Thursday, August 31, 2006

I Don't Think So

The BBC headline screams:
UN denounces Israel cluster bombs
The UN's humanitarian chief has accused Israel of "completely immoral" use of cluster bombs in Lebanon.


UN clearance experts had so far found 100,000 unexploded cluster bomblets at 359 separate sites, Jan Egeland said.

Israel has repeated its previous insistence that munitions it uses in conflict comply with international law.


100,000 bomblets? So far? How many bomblets are in a bomb? How many bombs can Israeli fighter jets deliver? How many sorties would be required if every single bomb and bomblet failed to explode?

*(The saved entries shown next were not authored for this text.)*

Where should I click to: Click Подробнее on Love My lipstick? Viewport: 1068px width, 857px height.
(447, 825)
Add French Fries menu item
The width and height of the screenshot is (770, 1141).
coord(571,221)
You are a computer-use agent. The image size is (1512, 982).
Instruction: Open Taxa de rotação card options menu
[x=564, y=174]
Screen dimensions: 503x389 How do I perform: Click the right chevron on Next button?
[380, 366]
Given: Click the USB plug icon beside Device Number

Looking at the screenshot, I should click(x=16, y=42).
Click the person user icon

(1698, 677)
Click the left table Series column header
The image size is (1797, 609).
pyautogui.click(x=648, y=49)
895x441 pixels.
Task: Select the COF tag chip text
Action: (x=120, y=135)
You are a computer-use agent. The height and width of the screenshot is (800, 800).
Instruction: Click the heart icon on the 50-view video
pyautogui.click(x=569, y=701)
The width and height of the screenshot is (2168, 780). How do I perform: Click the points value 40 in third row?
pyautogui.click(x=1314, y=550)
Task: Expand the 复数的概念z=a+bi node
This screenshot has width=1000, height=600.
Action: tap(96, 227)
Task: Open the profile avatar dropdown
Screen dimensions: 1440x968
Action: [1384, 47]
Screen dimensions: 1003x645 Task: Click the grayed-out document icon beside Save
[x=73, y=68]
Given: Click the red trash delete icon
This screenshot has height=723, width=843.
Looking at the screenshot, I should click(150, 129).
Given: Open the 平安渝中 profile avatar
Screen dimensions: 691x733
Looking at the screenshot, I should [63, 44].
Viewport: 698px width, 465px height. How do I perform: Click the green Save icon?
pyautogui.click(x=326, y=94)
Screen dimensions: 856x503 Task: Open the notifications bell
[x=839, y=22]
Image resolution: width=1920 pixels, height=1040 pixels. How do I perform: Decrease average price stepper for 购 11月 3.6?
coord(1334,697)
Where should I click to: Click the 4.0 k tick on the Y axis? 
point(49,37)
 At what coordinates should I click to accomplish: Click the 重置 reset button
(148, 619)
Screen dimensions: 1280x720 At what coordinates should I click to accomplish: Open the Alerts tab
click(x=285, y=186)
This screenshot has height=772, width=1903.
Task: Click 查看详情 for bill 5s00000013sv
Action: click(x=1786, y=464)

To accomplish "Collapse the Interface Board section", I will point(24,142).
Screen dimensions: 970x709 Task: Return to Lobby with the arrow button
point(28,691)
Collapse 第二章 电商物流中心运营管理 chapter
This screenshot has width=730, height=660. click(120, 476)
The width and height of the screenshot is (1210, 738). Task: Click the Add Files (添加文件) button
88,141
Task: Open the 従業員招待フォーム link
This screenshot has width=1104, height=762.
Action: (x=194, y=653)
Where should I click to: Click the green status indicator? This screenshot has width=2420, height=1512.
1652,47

This story is begging to be exposed.

From the Federation of America Scientists:
CBU-87/B Combined Effects Munitions (CEM)
BLU-97/B Combined Effects Bomb (CEB)

The CBU-87 is a 1,000-pound, Combined Effects Munition (CEM) for attacking soft target areas with detonating bomblets. The CBU-87 CEM, an all-purpose, air-delivered cluster weapons system, consists of a SW-65 Tactical Munitions Dispenser (TMD) with an optional FZU-39 proximity sensor. The BLU-97/B Combined Effects Bomb (CEB), effective against armor, personnel and material, contains a shaped charge, scored steel casing and zirconium ring for anti-armor, fragmentation and incendiary capability. The bomblet case is made of scored steel designed to break into approximately 300 preformed ingrain fragments for defeating light armor and personnel. A total of 202 of these bomblets are loaded in each dispenser enabling a single payload attack against a variety and wide area coverage. The footprint for the CBU-87 is approximatel 200 meters by 400 meters. The body of the submunition is cylindrical in shape, approximately 20 centimeters long, and has a 6 centimeter diameter. It is bright yellow when new.
During Desert Storm the US Air Force dropped 10,035 CBU-87s. During Allied Force the
US dropped about 1,100 cluster bombs, and most of these were CBU-87s. The dud rate for a standard cluster was approximately five percent.

So 202 bomblets per bomb and a 5% dud rate. 100,000 bomblets found.

My calcs tell me the Israeli's would have to have dropped 9900+ CBU-87s. I don't think so.

2 comments:

Tiger said...

Good work, Whit!

This is a reminder that we're still losing the propaganda war. Whether its faked photos, or a journalist's writings that contain no facts; its hard to get the truth out against such a deluge.

Anonymous said...

It was pointed out to me that artillery probably delivered most of these little bombs. Okay:

Artillery rounds deliver 82 bomblets per round and have a 14% failure rate.

100,000 bomblets discovered as of 8/31

If 100,000 represent 14% of total fired rounds then 100%=8711 rounds fired.

Taking 21 days as the duration of firing time, we extrapolate that 415 rounds per hour or one round was fired every 3.47 minutes.

If you stretch the duration period to 24 days, that means that one round was fired every 4 minutes.